Husserl’s observations on drama and the experience of theatrical representation lend themselves to be compared with some of Kant’s insights into the nature of aesthetic experience. The second maxim of Kant’s power of judgment calls for a broad-minded way of thinking, based on the idea that, when a subject judges, s/he has to put him/herself in the shoes of other possible subjects. This is possible because aesthetic judgment is grounded on the analogy, on the “as-if”: we have to consider the nature as if it were ordered for us, we have to consider the beauty of a work of art as if it had a universal validity, as if any other subject experiencing it would feel exactly what I feel when I experience it. This latter example is drawn from the Deduction of the Aesthetic Power of Judgment, and it refers to the role that the other has in fictional dimensions, like those shaped by art.
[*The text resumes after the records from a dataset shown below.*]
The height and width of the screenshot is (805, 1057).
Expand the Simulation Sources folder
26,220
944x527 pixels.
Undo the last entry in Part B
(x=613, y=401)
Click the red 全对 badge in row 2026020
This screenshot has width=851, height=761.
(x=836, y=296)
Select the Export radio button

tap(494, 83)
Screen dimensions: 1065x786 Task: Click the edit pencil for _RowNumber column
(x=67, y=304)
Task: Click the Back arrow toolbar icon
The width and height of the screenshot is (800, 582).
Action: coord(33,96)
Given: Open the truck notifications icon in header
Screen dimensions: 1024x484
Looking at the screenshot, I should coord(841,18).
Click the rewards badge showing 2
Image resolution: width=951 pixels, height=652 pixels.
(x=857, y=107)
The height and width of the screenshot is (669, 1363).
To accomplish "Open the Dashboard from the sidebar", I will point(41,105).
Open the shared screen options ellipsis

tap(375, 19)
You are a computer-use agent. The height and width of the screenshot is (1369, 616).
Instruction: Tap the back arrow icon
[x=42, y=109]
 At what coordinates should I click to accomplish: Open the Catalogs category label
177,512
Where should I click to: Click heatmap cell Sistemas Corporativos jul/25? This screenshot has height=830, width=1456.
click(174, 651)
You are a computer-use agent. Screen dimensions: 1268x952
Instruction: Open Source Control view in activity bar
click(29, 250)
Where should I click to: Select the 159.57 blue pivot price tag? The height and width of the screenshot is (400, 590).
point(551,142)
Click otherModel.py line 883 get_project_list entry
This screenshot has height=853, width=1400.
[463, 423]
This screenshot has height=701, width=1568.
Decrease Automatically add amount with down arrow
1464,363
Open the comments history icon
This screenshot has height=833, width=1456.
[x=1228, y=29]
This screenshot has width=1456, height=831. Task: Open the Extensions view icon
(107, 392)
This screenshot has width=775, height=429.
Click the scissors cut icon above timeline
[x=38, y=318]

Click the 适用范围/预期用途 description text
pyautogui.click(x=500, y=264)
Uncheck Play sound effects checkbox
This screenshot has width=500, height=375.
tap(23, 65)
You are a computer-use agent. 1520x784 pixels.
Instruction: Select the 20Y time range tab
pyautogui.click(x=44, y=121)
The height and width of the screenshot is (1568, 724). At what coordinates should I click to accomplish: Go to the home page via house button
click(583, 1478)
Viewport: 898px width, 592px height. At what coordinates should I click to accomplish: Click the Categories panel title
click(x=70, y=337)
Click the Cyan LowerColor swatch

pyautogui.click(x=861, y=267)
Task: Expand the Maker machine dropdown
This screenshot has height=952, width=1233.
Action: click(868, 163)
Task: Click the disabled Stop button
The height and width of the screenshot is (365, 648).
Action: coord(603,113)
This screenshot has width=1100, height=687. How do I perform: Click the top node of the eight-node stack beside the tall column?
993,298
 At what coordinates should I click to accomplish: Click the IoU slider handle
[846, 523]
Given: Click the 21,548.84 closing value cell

Kant’s argument concerning the “as if” of fictional experience can be fruitfully compared with Husserl’s description of the “as-if” in aesthetic experience. The main questions addressed in this chapter are the following: which role does imagination play in the experience of a work of art? How can we share representations about fictional objects? Can we speak about a truth-value of art in terms of a quasi-truth? And, if yes, does this quasi-truth constitute a form of knowledge? The comparison between Kant’s and Husserl’s texts on aesthetic experience allows us not only to show how both authors contribute to the answering of these questions, but also to discuss how their answer may complement each other.